Summary
On Unix or Linux, authentication is required and the user ID available to the emake client is not allowed on one of the agent nodes involved in the build.
Description
When authentication is required, a Unix or Linux agent allows only the user and group IDs that are available to the authenticated user on its node (the machine on which the agent is running). If the emake client specifies other user or group IDs than those available on the agent node, then the agent eliminates the unauthorized user and group IDs.
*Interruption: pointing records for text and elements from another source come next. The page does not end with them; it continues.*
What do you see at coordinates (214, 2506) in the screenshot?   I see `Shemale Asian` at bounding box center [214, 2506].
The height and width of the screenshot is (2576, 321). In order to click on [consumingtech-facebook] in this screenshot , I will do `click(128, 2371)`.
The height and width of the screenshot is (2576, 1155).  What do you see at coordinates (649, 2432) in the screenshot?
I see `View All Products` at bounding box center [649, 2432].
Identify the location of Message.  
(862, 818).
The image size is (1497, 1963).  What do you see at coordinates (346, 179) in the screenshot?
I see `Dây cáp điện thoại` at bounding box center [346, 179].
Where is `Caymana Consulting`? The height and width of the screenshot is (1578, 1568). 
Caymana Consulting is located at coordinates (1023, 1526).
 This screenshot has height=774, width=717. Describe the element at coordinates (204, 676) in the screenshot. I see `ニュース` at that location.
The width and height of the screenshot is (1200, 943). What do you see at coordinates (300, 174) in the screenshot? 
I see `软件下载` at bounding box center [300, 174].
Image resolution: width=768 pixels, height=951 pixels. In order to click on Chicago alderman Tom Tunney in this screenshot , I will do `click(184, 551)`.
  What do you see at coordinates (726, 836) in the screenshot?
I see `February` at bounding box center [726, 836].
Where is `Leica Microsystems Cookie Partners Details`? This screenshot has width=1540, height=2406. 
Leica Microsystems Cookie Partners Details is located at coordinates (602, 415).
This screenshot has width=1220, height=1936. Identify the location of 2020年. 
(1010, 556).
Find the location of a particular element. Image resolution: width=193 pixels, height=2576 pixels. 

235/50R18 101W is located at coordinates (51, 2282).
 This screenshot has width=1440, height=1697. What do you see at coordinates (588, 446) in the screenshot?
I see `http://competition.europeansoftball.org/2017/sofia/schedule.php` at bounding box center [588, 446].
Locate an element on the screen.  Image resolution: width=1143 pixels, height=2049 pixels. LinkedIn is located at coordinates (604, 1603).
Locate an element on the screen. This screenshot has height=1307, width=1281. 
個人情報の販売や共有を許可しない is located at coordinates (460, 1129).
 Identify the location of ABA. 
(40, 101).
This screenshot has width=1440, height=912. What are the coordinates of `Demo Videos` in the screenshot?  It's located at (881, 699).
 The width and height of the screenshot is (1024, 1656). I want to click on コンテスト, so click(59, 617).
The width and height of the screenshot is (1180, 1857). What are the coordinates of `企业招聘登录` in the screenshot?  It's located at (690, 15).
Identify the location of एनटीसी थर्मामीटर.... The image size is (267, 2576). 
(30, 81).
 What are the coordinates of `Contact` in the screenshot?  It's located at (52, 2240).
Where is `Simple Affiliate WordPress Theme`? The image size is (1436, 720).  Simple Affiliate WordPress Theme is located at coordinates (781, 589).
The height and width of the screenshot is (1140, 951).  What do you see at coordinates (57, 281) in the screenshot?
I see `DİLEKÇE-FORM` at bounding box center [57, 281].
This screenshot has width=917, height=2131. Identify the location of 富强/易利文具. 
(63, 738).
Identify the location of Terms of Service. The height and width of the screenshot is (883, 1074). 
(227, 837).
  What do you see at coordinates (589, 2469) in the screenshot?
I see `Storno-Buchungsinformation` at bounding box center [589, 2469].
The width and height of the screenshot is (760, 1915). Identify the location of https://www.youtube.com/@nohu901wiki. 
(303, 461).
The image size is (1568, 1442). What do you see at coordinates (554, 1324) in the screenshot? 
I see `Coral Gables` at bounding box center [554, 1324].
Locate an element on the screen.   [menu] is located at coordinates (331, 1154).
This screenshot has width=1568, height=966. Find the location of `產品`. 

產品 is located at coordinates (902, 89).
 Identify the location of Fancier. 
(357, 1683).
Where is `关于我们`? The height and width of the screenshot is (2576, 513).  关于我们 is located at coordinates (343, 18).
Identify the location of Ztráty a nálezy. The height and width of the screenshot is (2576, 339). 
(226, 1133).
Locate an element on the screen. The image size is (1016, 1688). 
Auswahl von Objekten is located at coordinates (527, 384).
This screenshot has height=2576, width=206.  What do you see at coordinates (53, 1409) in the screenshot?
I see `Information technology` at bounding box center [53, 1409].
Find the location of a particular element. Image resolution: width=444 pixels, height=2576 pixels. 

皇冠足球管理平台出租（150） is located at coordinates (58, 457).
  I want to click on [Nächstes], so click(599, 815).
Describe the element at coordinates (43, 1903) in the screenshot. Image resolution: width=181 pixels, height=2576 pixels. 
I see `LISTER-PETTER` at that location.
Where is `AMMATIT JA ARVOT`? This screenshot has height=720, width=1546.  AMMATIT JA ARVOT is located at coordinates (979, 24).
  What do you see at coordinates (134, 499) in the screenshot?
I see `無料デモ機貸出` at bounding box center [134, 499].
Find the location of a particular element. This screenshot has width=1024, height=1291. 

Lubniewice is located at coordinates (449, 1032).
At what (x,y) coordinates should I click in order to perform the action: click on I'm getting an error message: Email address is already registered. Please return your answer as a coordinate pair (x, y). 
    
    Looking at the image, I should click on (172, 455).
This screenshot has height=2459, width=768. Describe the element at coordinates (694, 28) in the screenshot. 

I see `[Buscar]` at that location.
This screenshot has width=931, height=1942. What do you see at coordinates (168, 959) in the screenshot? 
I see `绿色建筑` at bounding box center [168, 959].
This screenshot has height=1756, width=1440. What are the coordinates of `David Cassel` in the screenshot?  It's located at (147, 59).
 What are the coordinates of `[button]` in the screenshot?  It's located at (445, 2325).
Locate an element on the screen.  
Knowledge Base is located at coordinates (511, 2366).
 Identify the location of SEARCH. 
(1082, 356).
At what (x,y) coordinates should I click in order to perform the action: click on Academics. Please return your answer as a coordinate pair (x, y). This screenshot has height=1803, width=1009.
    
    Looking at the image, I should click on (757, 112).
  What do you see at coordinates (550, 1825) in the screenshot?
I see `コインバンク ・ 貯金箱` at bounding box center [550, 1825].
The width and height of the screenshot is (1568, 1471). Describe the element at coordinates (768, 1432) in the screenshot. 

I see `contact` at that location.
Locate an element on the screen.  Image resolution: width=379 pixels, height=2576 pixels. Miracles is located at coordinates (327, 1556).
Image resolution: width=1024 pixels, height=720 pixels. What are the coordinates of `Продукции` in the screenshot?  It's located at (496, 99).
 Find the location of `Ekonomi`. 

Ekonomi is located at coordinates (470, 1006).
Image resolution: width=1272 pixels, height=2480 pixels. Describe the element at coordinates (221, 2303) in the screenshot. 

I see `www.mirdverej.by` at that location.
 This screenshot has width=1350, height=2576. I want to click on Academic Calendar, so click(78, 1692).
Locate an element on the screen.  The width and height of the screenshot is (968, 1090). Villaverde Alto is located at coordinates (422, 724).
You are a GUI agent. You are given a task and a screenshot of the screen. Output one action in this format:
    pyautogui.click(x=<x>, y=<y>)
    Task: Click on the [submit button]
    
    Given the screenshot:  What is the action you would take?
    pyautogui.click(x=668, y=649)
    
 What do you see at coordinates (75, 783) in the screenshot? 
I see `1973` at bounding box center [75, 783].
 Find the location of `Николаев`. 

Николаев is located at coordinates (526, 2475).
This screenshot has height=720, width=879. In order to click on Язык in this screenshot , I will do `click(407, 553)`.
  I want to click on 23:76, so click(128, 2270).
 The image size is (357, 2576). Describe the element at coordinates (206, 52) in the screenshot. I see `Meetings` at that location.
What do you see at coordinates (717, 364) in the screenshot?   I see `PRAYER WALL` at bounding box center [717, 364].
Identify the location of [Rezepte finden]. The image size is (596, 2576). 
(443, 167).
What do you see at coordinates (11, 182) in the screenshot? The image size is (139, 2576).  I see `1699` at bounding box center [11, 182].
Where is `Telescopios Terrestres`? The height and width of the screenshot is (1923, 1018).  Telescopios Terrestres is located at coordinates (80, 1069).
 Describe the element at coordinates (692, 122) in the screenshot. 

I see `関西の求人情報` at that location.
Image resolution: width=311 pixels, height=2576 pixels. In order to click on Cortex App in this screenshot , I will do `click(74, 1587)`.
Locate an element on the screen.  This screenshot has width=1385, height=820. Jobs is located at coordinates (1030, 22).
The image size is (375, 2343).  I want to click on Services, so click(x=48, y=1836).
If the actual user ID is not the one requested, then the agent sends this warning back to the emake client.
Reasons
The Kerberos principal used in authentication, namely the principal passed to kinit
or similar, specifies a particular user on the agent node. That principal may differ from the user who is running emake
. Alternatively, there is a mismatch between the emake client node and the agent node regarding which user ID is assigned to that user.
Fixes
First check that the principal used in authentication (typically the argument to kinit
) matches the Unix/Linux user account that is running emake. If not, then rerun kinit
(or similar) with a principal that does match the Unix/Linux user account (or switch to a different Unix/Linux user account and rerun kinit
).
If the principal and user match, then log in as that user on both the emake client node and the agent node, run id
in both accounts, and compare the results. Do they match? If not, then change the user ID on one of the machines to match the other, and reconcile the groups as well in order to avoid EC2133 and EC2134. Be sure that all agent nodes match each other, too, or you will just get the same error with a different agent node.
You can also check to see if there’s some kind of setuid/sudo wrapper around emake.